Personal information
- Date of birth: 19 May 2000 (age 26)
- Place of birth: Catania, Italy
- Height: 1.91 m (6 ft 3 in)
- Position: Forward

Team information
- Current team: Scafatese
- Number: 91

Youth career
- 0000–2019: Fiorentina

Senior career*
- Years: Team / Apps / (Gls)
- 2019–2021: Fiorentina / 0 / (0)
- 2019–2020: → Bisceglie (loan) / 23 / (0)
- 2020–2021: → Pergolettese (loan) / 24 / (2)
- 2021–2023: Turris / 53 / (3)
- 2023–2025: AlbinoLeffe / 56 / (8)
- 2025–2026: Monopoli / 32 / (6)
- 2026–: Scafatese / 2 / (1)

= Salvatore Longo =

Italian footballer (born 2000)

Salvatore Longo (born 19 May 2000) is an Italian professional footballer who plays as a forward for club Scafatese.

==Club career==
===Fiorentina===
He is a product of Fiorentina youth teams and started playing for their Under-19 squad in the 2017–18 season. He was not called up to the senior squad in 2017–18 and 2018–19 seasons.

====Loan to Bisceglie====
On 2 August 2019 he joined Serie C club Bisceglie on loan.

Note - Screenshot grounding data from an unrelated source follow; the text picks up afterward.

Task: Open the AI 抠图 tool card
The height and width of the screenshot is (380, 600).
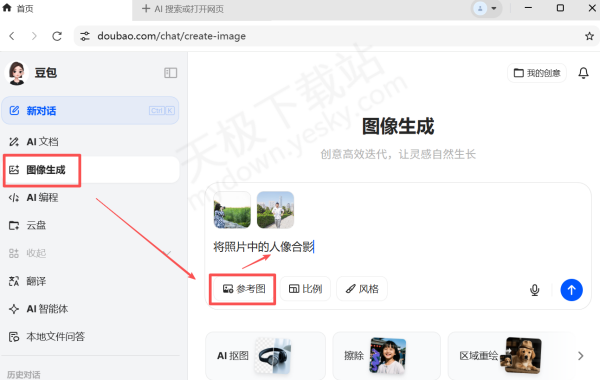Action: (266, 356)
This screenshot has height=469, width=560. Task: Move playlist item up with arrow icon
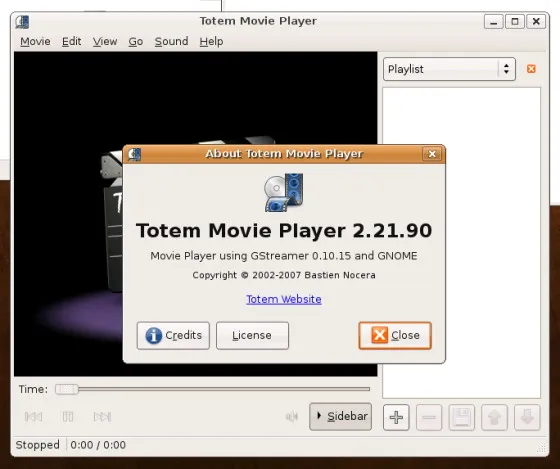(x=494, y=417)
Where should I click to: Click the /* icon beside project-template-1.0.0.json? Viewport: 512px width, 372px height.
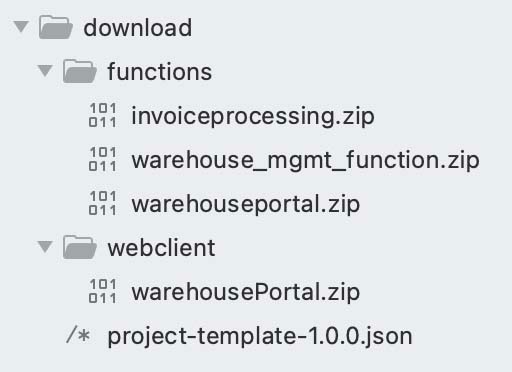point(78,335)
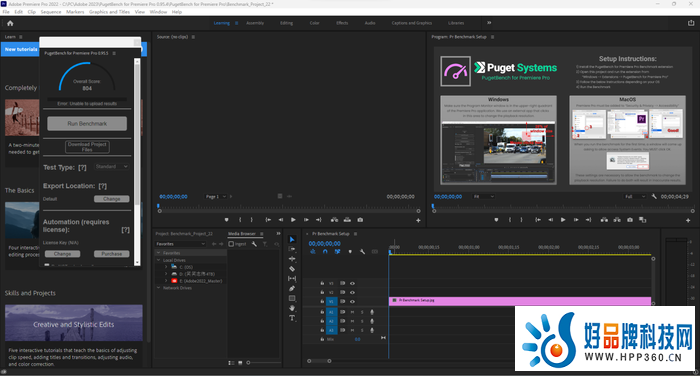Toggle V3 track output eye icon

(x=352, y=283)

He made his professional Serie C debut for Bisceglie on 25 August 2019 in a game against Rende. He started the game and was substituted in the 71st minute.

===Turris===
On 1 July 2021, he signed a three-year contract with Serie C club Turris.

===AlbinoLeffe===
On 17 July 2023, Longo joined AlbinoLeffe on a two-year contract.